#### THE TASK:
Render the records as a two-column CSV with the columns "label" and "coordinates", one row per record, covering everything from the start of the records down to the line containing "Feb 2010 (737, 1369)". Put each text and its answer in its own quoted field with line breaks turned into spaces, and leave the pictures out.

#### SOURCE DATA:
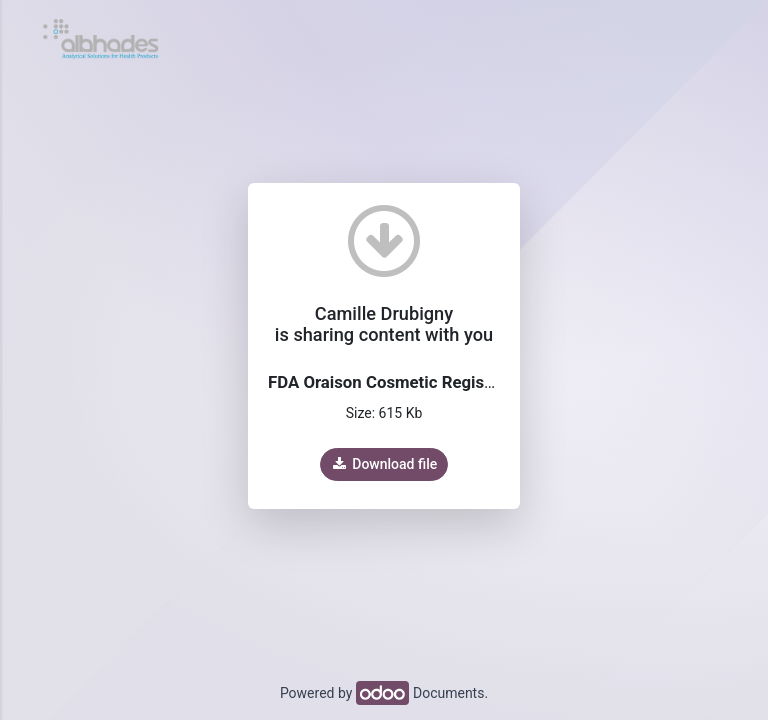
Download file (384, 464)
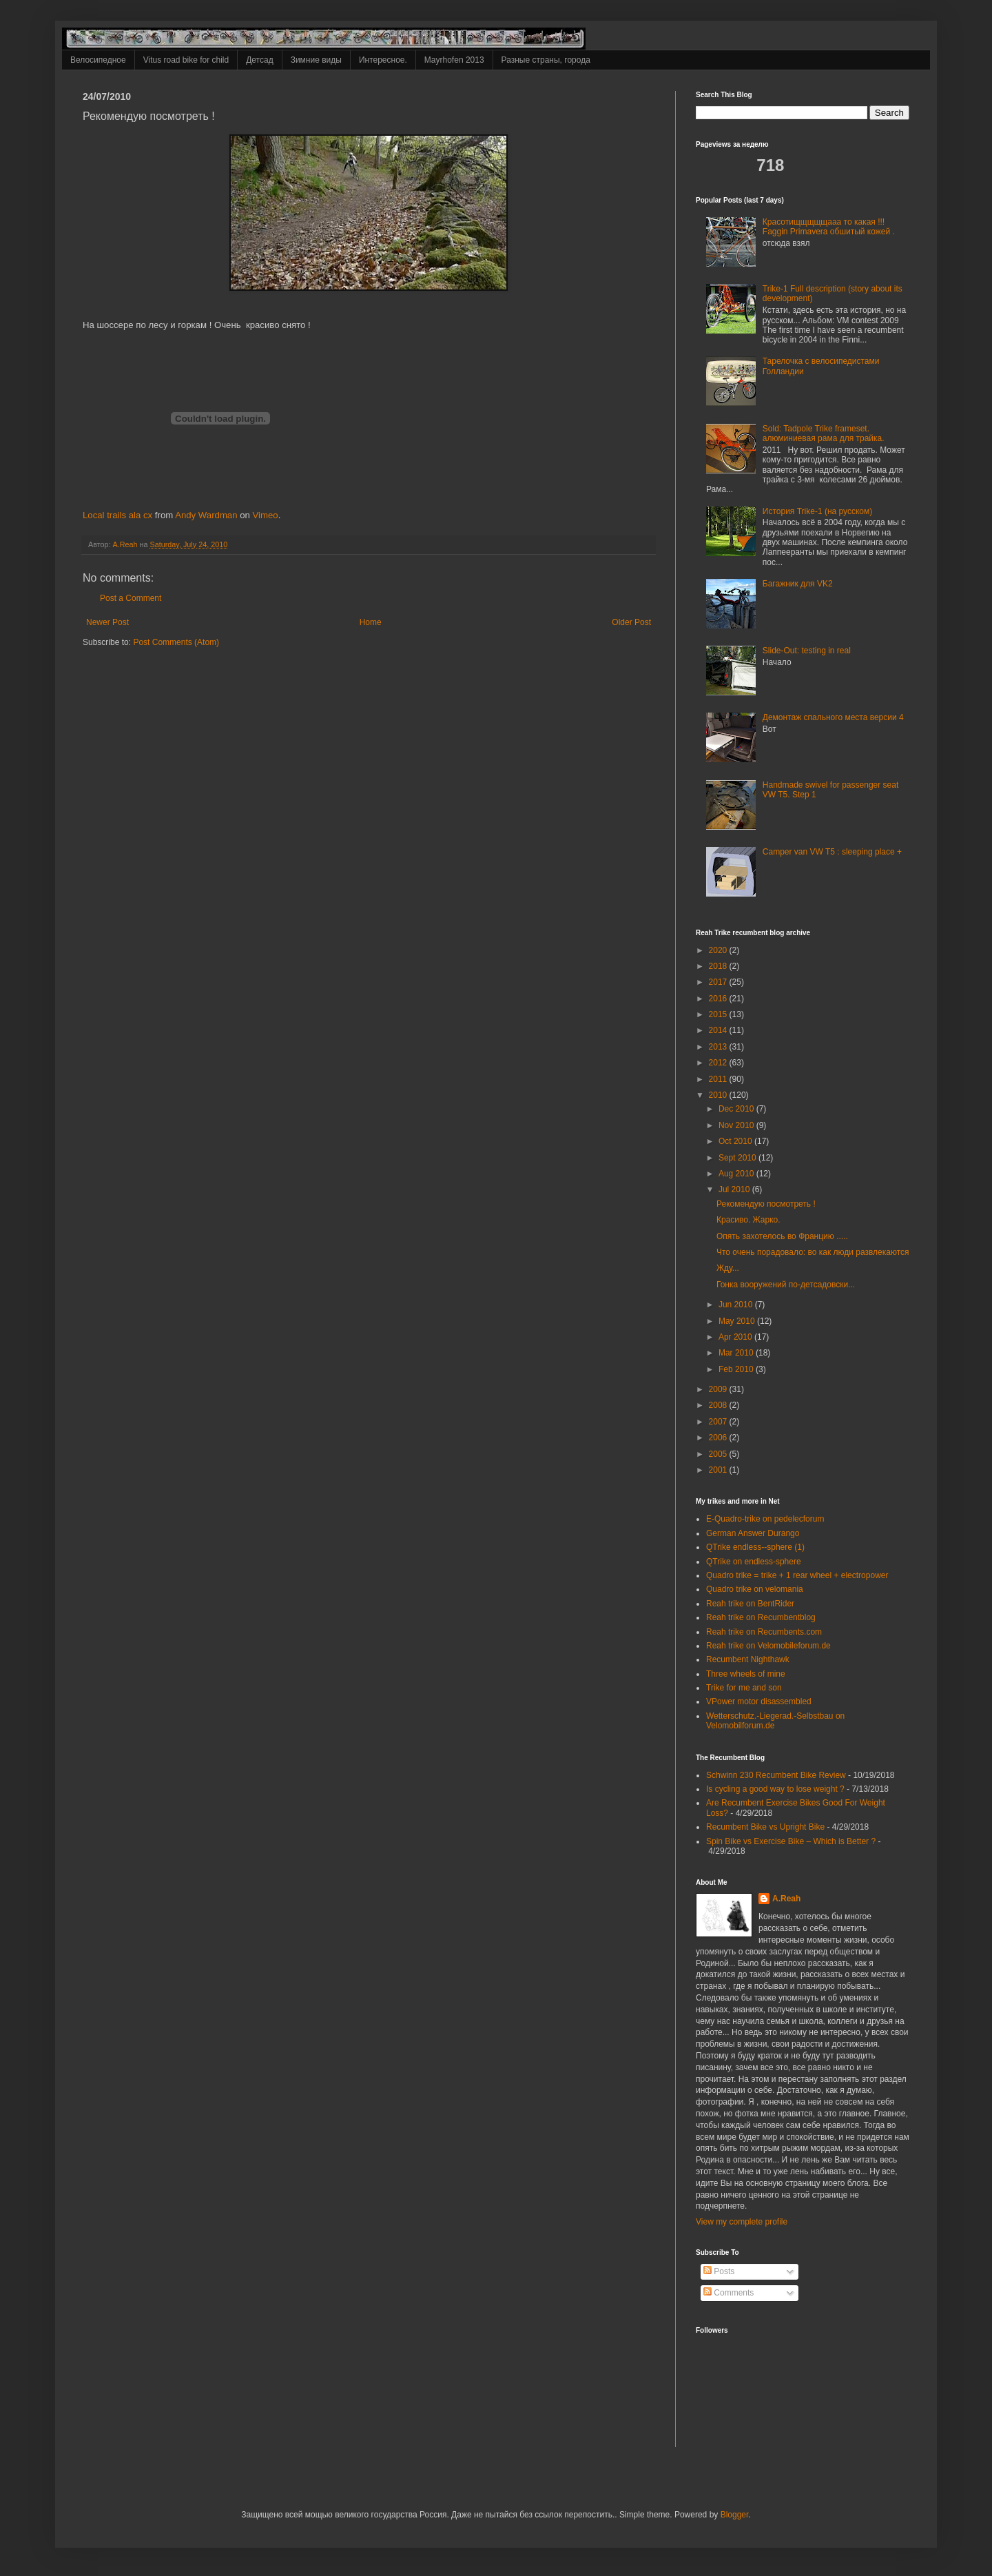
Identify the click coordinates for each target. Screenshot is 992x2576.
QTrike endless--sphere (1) (755, 1547)
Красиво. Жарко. (748, 1220)
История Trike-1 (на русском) (817, 511)
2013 (719, 1047)
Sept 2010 (738, 1158)
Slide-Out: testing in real (807, 650)
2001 (719, 1470)
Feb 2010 (737, 1369)
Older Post (631, 622)
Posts (718, 2271)
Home (371, 622)
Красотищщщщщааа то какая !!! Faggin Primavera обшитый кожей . (829, 226)
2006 (719, 1437)
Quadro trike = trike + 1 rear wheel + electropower (797, 1575)
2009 (719, 1389)
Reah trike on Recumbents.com (764, 1632)
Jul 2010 (735, 1189)
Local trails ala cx (117, 515)
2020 (719, 950)
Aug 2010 (737, 1173)
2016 (719, 998)
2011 (719, 1079)
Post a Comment (130, 598)
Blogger (735, 2514)
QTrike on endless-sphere (753, 1561)
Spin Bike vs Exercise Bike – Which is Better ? (791, 1841)
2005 (719, 1454)
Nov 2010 (737, 1125)
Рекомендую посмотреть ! (766, 1204)
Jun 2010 (737, 1304)
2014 (719, 1030)
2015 (719, 1014)
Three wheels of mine (745, 1674)
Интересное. (383, 60)
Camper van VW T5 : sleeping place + (832, 852)
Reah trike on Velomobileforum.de (768, 1645)
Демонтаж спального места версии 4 (833, 717)
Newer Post (107, 622)
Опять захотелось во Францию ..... (782, 1236)
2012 (719, 1062)
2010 (719, 1095)
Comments (728, 2293)
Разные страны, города (546, 60)
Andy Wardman (206, 515)
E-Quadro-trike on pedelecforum (765, 1519)
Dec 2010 (737, 1109)
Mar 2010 (737, 1353)
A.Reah (786, 1898)
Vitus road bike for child (186, 60)
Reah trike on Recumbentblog (761, 1617)
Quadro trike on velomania (754, 1589)
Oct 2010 (736, 1141)
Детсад (259, 60)
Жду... (727, 1268)
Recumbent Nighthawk (747, 1659)
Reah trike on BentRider (750, 1603)
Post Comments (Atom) (176, 642)
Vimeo (265, 515)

#### WRITTEN ANSWER:
label,coordinates
"Download file","(384, 464)"
"Identify the click coordinates for each target. Screenshot is 992x2576. QTrike endless--sphere (1)","(755, 1547)"
"Красиво. Жарко.","(748, 1220)"
"История Trike-1 (на русском)","(817, 511)"
"2013","(719, 1047)"
"Sept 2010","(738, 1158)"
"Slide-Out: testing in real","(807, 650)"
"2001","(719, 1470)"
"Feb 2010","(737, 1369)"